Keracunan Amitraz jarang berlaku dan kes ini tidak pernah dilaporkan dalam kajian di Malaysia. Pengambilan bahan ini membawa kepada kesan sampingan yang membahayakan nyawa. Kami melaporkan satu kes keracunan Amitraz yang berlaku pada seorang dewasa berumur 18 tahun. Beliau mengalami hipotensi dan memerlukan sokongan pernafasan serta jagaan seharian dalam unit intensif. Beliau telah diberi rawatan berlandaskan simptom di bawah pengawasan rapat dan telah sembuh dengan cepat dan dibenarkan balik selepas 3 hari.
Amitraz poisoning is rare and there has been no reported cases in the Malaysian literature. Ingestion of this compound carries many life threatening side effects. We describe a case of Amitraz poisoning in an 18 years old young adult. He developed hypotension, required ventilatory support and a day of intensive care unit stay. He had a quick recovery after he was treated symptomatically and was discharged well after 3 days.
INTRODUCTION
Amitraz is a synthetic compound, widely used in veterinary medicine as an insecticide and acaricide. The IUPAC name is 1,5 di-(2, 4-dimethylphenyl)-3- methyl-1,3, 5-triaza-penta-1, 4-diene, a member of the formamidine pesticide group. It is generally used as a treatment for control of ticks and mites in dogs (Shitole et al. 2010). Only a handful of Amitraz poisoning cases are reported in the literature and to date, no such cases are described in the Malaysian literature. We report a case of amitraz poisoning and review the clinical features and management of his condition.
CASE REPORT
A healthy 18 year-old man had ingested an approximately 100ml of undiluted anti flea shampoo for dogs in a suicidal attempt. He was brought into the Emergency Department an hour after ingestion with an initial blood pressure of 115/60 mmHg and a pulse rate of 110 beats per minute. He was alert with a Glasgow Coma Scale (GCS) score of 15/15 and a blood capillary glucose of 5.4 mmol/L. However, he was noted to be drowsy an hour after admission with a reduced GCS score of 8/15. His blood pressure also plummeted to 75/40 mmHg with a pulse rate of 60 beats per minute. Accordingly, he was intubated for airway protection and started on inotropic support (noradrenaline). Blood tests revealed normal renal and liver function. He was normoglycemic throughout. Toxicology screen for other poisons were negative.

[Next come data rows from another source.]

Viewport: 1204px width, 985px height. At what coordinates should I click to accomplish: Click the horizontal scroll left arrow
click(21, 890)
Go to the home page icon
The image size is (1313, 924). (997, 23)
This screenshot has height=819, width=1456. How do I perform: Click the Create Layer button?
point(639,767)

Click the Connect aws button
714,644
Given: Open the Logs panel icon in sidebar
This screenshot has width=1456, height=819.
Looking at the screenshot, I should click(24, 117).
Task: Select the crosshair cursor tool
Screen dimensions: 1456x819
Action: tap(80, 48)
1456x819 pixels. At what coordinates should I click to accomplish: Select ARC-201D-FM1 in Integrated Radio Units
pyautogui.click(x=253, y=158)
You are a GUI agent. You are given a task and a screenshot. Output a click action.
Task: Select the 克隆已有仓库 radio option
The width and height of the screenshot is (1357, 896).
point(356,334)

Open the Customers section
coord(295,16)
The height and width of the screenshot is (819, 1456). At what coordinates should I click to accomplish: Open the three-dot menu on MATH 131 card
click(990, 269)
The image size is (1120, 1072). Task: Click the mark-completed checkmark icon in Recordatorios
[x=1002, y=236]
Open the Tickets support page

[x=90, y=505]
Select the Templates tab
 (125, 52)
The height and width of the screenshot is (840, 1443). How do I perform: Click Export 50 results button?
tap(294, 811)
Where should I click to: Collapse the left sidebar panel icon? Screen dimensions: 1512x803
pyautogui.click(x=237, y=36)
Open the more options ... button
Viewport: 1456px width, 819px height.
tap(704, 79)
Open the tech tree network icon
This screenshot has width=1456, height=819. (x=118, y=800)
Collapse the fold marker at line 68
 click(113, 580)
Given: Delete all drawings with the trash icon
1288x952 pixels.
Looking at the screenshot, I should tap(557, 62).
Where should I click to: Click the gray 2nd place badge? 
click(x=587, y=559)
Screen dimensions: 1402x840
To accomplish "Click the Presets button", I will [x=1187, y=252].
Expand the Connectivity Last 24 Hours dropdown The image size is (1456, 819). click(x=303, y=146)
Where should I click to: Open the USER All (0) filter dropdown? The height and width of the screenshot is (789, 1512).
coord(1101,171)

After inotropic support was tapered off within 8 hours, his condition improved over the next three days and was subsequently discharged well.
DISCUSSION
Amitraz is a potent α2-adrenergic agonist. Stimulation of central α2-adrenergic receptors results in hypotension and bradycardia (Jones 1990). Common clinical presentations include central nervous depression ranging from drowsiness to coma (Bonsall et al. 1983). Other reported effects of Amitraz poisoning are hyperglycemia, hypothermia and convulsions (Leung et al. 1999). Organophosphates, opiods and drugs that act at α2-adrenergic receptors such as clinodine can also present similarly and might lead to diagnostic confusion. The reported time from ingestion to the onset of signs and symptoms is about 30 to 90 minutes. The duration of recovery varied from 2 to 48 hours after presentation (Avşaroğullari et al. 2006). Our patient had central nervous depression with hypotension and bradycardia two hours after ingestion which was consistent with Amitraz’s effects. He had a relatively quick recovery and his condition improved a day after ingestion. However, there was neither hyperglycemia nor hypothermia in him. Clinical features such as unconsciousness, hypotension and bradycardia requiring mechanical ventilation were described in similar cases (Shitole et al. 2010). Yilmaz et al. has also described severe respiratory depression requiring mechanical ventilation for less than 24 hours.
Treatment of Amitraz poisoning is mainly supportive and symptomatic. There is no specific antidote for this poisoning (Yilmaz et al. 2003). In some animal studies, α2-adrenergic antagonists such as yohimbin and atimepazole reversed most of the signs in Amitraz poisoning. However, these antagonists have never been used in humans and should only be considered in severe cases (Avşaroğullari et al. 2006). The main goal of management in Amitraz poisoning is airway clearance with adequate ventilation in cases of impaired consciousness. Inotropic agents (dopamine and noradrenaline) may be required in hypotensive patients who are not responsive to fluid challenges (Avşaroğullari et al. 2006). Atropine may be useful for treating hemodynamically unstable bradycardia (Jones 1990). Despite a life threatening clinical picture, Amitraz poisoning in humans carries a low mortality when appropriate supportive therapy is given (Shitole 2010).